__引用文__.

####################

漆器に金箔や金粉で装飾をする「蒔絵」でも漆は接着剤の役割をしていますし、「漆+小麦粉」を練り合わせた接着剤で割れた器の補修をしたりしたそうです。

「漆」は熱気・湿気などの温度変化や酸にもアルカリにも強く、防虫効果もあるので食器にもよく使われる。(塗り茶碗、漆器など)
ただし強い乾燥には弱い面があり、ヒビが入り割れてしまう事もあります。

また、漆の樹に触れたりしただけでもかぶれるのは、「ウルシオール」という成分の影響です。
アレルギー性の症状である皮膚の炎症が起きて痒くなったりします。(近づいただけでも反応を起こす方もいます。)
アジア原産のウルシ科の種類では「日本の漆」に「ウルシオール」という成分があります、他の地域の種類には「ラッコール」「チチオール」など違う成分があるので風合いや色味が違ってきます。

漆器など塗料として「漆」の塗られた面は網目状に高分子結合されています。

####################

__データ__.
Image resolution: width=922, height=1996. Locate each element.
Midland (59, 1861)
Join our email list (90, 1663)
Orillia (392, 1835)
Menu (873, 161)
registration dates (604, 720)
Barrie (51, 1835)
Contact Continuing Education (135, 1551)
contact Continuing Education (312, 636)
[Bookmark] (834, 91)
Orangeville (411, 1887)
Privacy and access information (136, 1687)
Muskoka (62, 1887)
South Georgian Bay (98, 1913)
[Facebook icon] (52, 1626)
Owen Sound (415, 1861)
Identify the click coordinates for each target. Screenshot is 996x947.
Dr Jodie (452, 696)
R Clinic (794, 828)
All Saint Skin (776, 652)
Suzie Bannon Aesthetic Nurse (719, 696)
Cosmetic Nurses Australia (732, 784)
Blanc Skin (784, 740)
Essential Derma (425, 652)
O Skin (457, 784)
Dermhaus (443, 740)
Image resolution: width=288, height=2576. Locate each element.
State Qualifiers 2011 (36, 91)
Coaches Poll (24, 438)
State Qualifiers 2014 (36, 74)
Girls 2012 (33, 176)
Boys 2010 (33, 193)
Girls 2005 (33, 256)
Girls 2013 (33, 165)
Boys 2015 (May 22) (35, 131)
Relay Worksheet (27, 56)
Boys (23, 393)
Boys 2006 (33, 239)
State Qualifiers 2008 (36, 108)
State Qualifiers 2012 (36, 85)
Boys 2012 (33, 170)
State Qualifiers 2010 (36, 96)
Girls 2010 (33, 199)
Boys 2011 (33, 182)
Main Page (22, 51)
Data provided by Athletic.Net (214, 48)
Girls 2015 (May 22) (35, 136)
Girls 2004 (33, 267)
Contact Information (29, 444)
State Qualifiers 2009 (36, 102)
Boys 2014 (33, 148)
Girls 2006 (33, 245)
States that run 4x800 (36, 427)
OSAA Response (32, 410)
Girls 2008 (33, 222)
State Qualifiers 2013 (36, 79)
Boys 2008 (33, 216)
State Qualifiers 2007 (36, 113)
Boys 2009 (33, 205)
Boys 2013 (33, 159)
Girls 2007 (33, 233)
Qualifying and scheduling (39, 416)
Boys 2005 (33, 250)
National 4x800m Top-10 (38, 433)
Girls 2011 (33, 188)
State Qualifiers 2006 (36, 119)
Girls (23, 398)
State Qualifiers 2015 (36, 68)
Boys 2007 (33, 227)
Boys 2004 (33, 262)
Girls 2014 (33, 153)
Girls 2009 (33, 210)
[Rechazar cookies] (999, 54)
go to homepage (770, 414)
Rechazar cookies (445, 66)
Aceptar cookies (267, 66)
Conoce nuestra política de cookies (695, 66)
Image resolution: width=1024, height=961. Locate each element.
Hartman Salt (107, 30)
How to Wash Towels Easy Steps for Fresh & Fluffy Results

####################

__取り組む課題__.
- a) 漆についての引用文で、『「漆」は熱気・湿気など』で始まる段落を、主な事実を残して箇条書きにまとめよ。
- b) 漆についての引用文を、最後の文の後から書き進めよ。
データは別の出典から取ったものだ。

__課題ごとの結果__.
- a)
- 漆は熱気・湿気などの温度変化に強い
- 酸にもアルカリにも強い
- 防虫効果があるため、塗り茶碗や漆器などの食器によく使われる
- ただし強い乾燥には弱く、ヒビが入って割れることもある

- b)
その網目状の塗膜を職人さんが何度も何度も塗り重ねていくので水分は通さず空気は通るという状態になっています。
そのため「木地」と呼ばれる木製の器に漆を塗り重ねた漆器は、木が呼吸できますのでいつまでも良い状態で使用できます。

大量生産されたものに「漆風」の塗料(酸化チタン系レーキ顔料)が使用されることが多くなったことや、漆器自体も高価なため「漆」の出番は減ってしまったことは事実です。
「漆黒」とは本物の仕事をした物にしか出ない色合いです、普段使いする事で本来の持ち味も出てくるのでしょうね。